Govt Exempts Pre-April 2017 Investments From Anti-Tax Avoidance Laws
Govt Exempts Pre-2017 Deals From Anti-Tax Avoidance Laws

After years of back and forth, the Central Board of Direct Taxes (CBDT) has now clarified that anti-tax avoidance laws will not be applicable to investments made before April 2017.

In a gazette note dated March 31, the finance ministry said that gains from investments ⁠made before April 2017 would not be subject to ​any scrutiny under the country’s stricter anti-tax avoidance ​rules, which seek to curb aggressive tax planning and evasion. 

Clubbed under the Income Tax (Amendment) Rules, 2026, the new norms came into effect from April 1.

“The provisions of Chapter XI (general anti-avoidance rules) shall apply to any arrangement, irrespective of the date on which it has been entered into, in respect of the tax benefit obtained from the arrangement on or after the 1st April, 2017, except for that income which accrues or arises to, or deemed to accrue or arise to, or is received or deemed to be received by, any person from transfer of such investments which were made before the 1st April, 2017 by such person (s),” read the new amendments.

The new rules are expected to offer a major reprieve for global venture capital (VC) and private equity (PE) firms and allay fears of retrospective taxation in the country. Additionally, the new norms will allow these investors to seek tax benefits from pre-2017 transactions.

This comes barely four months after the Supreme Court (SC) ruled against PE giant Tiger Global in a tax liability case related to the sale of its stake in Flipkart in 2018. In January this year, the SC ruled that the investment firm was liable for paying taxes on capital gains, emanating from the sale of shares worth $1.6 Bn to Walmart.

At the time, the judgement was seen as a reversal of the India-Mauritius Double Taxation Avoidance Agreement (DTAA).

At the heart of the issue was Tiger Global’s Flipkart investment, which was undertaken via the former’s Mauritius-based entity Tiger Global International III Holdings. When Walmart acquired 77% stake in the homegrown ecommerce major in 2018, the investor argued that it was not liable to pay capital gains tax on its returns from the stake sale due to the DTAA signed between India and Mauritius. 

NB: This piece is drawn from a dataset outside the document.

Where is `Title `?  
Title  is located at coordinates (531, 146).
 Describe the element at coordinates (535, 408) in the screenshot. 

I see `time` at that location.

However, Indian tax authorities rejected this argument, saying the Mauritius-based entities were “fronts” for investments to avoid paying taxes. Tax officials also argued that the ultimate beneficiary of these investments was Tiger Global’s US-based parent company.

Moreover, India had tweaked the DTAA treaty with Mauritius in 2016, declaring all foreign investments made through Mauritius after April 2017 as tax deductible. To this, Tiger Global claimed that the investment was made prior to the cut-off date, deemed it as exempted.

But, the Authority for Advance Rulings (AAR) denied the DTAA benefits to Tiger Global in 2020, noting that the investment appeared to have been routed through Mauritius solely for tax-saving purposes. 

However, this decision was overturned by the Delhi High Court (HC) in 2024. But the SC stayed the HC ruling last year and subsequently set aside the order earlier this year. With the latest amendments, Tiger Global appears to be off the hook for now.